IPS: What exactly does the EU want in return for 100 percent market access for certain Ghanaian export products? DN: The ACP trade preferences are incompatible with WTO rules because they’re discriminatory in relation to other non-ACP developing countries, such as Indonesia, Thailand, India and China.
It was therefore decided by the EU and its ACP partners that, when the WTO derogation for the trade provisions of the Cotonou Agreement expired, a system would be set up which was fully compatible with the WTO so as to retain and even improve the EU preferences granted to the ACP compared with other developing countries.
This system takes the form of regional trade agreements in accordance with Article XXIV of GATT concerning free-trade areas.
This requires trade liberalisation between the EU and the ACP regions, but the opening up of the ACP market will be very gradual (with a long transition period), controlled (asymmetric commitments accepted) and mutually advantageous in order to attain development objectives.
As stated, the opening up of the ACP markets will be very gradual and will afford enough flexibility to protect sensitive sectors, especially agriculture, and offer safeguard mechanisms for coping with unforeseen problems.
IPS: The EU has negotiated with Ghana on a one-to-one basis. This does not make sense. Not only does Ghana not have the trade expertise to compete by itself in trade talks with the EU but this is bad for regional integration.
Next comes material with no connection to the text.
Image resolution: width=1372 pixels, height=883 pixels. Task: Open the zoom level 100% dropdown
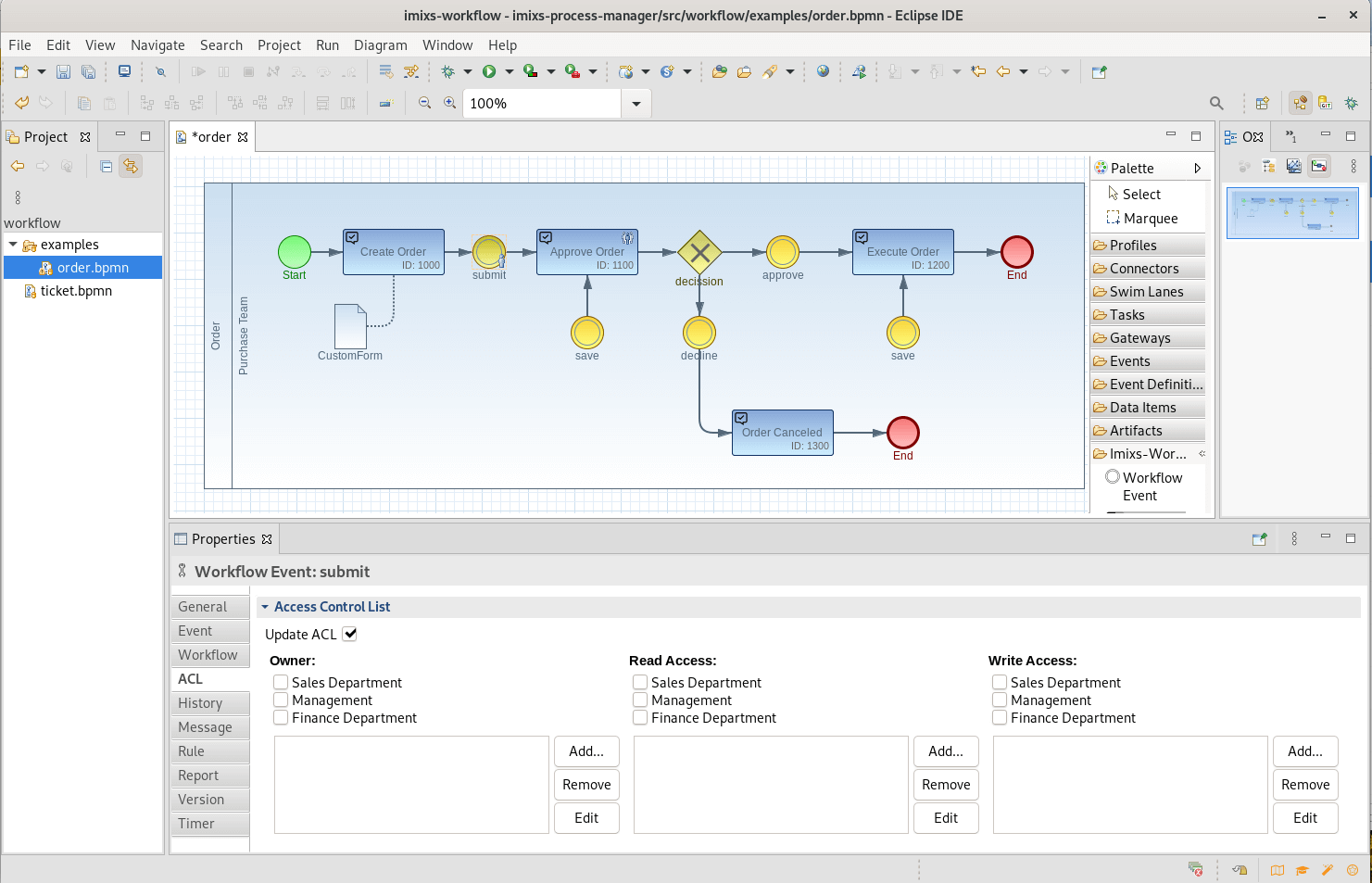[636, 103]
The EU has alleged in the past that the EPAs will promote regional integration but this action did the opposite. Why has the EU persisted with this approach? DN: ACP and EU negotiators faced a difficult decision when it became clear that full regional EPAs would not be agreed in all ACP regions by the end of 2007.
In just a few months they had to agree on a new legally secure trade regime for 36 ACP non-LDCs (non-least developed countries) such as Kenya, Mauritius, Ghana and others and ensure that relevant legislation was in place by Jan 1, 2008 in 27 EU member states.
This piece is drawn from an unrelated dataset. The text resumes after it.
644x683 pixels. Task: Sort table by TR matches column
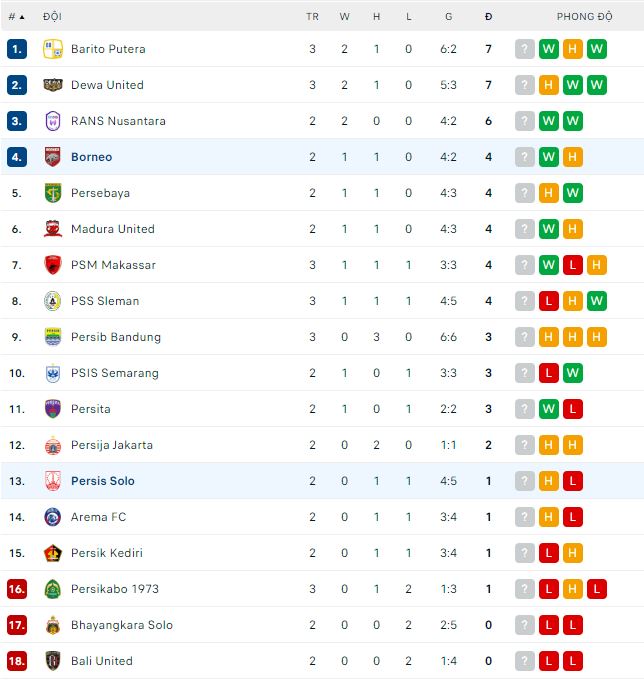(x=312, y=17)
To add to the difficulties, the non-LDCs are scattered across six ACP regions, each of which has a unique regional integration process with their LDC neighbours. Without a new trade regime the non-LDCs, because of WTO requirements, would have had to pay additional import duties under the EU generalised system of preferences from Jan 1, 2008.
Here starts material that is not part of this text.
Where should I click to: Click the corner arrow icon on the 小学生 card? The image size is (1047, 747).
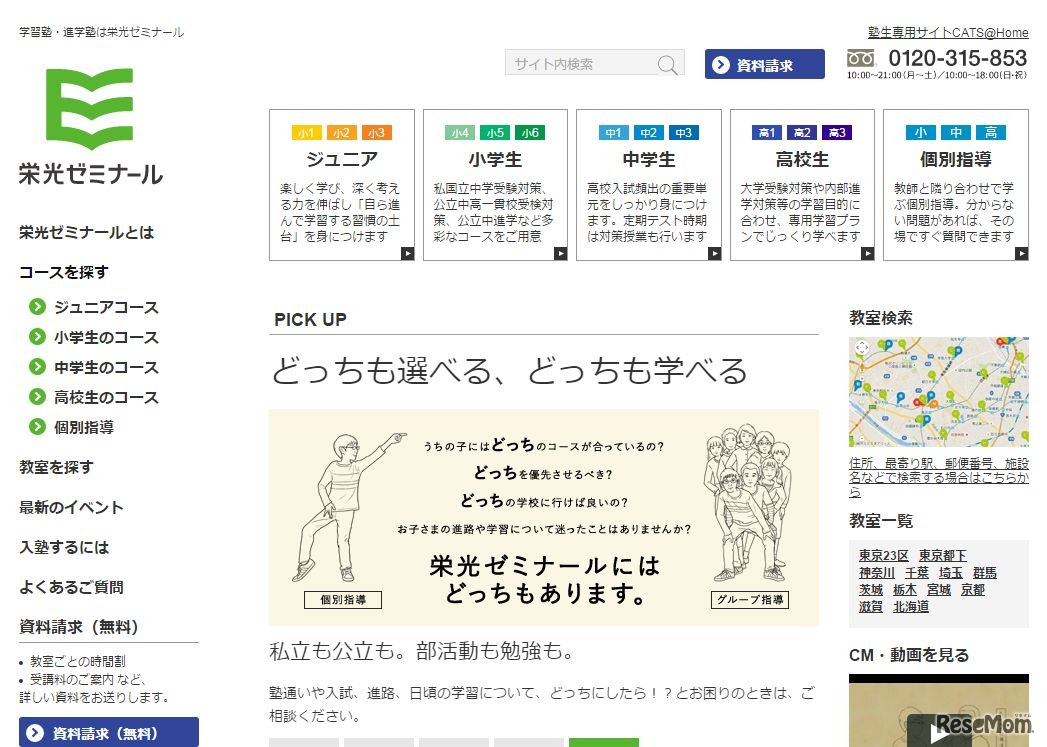click(560, 253)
Some faced trade disruption and job losses in key sectors like cocoa, horticulture, fruit and fisheries. This is why EU member states gave their full backing to the European Commission to negotiate interim agreements at national level for non-LDCs, based on new terms for goods trade.
These interim agreements will gradually be replaced by comprehensive regional EPAs as full negotiations with the various ACP regions will be concluded. So the interim agreements have not replaced the original commitment to regional integration – they are a necessary step on the road to final regional agreements.
IPS: Why has the EU threatened African countries with trade disruption? Isn't that blackmail? DN: The EU never threatened with trade disruption but has on the contrary done everything possible, together with its ACP non-LDC partners, to avoid trade disruption caused by a legal vacuum.
IPS: Civil society organisations like Third World Network Africa say the EPA would not in any way increase exports from Ghana to the EU, so what do you mean when you that it would benefit Ghana? DN: When you open up completely the EU market; you help resolve supply-side constraints in the ACP countries; and give massive development aid in order to improve elements like transport infrastructure and the business and investment climate through technical assistance to standard and quality requirements, putting in place of trade facilitation and the simplification of administrative procedures, I would normally expect better export opportunities.
But the ACP countries have to act, they have to call a halt to the negative trends of the past and grab the opportunities of the future.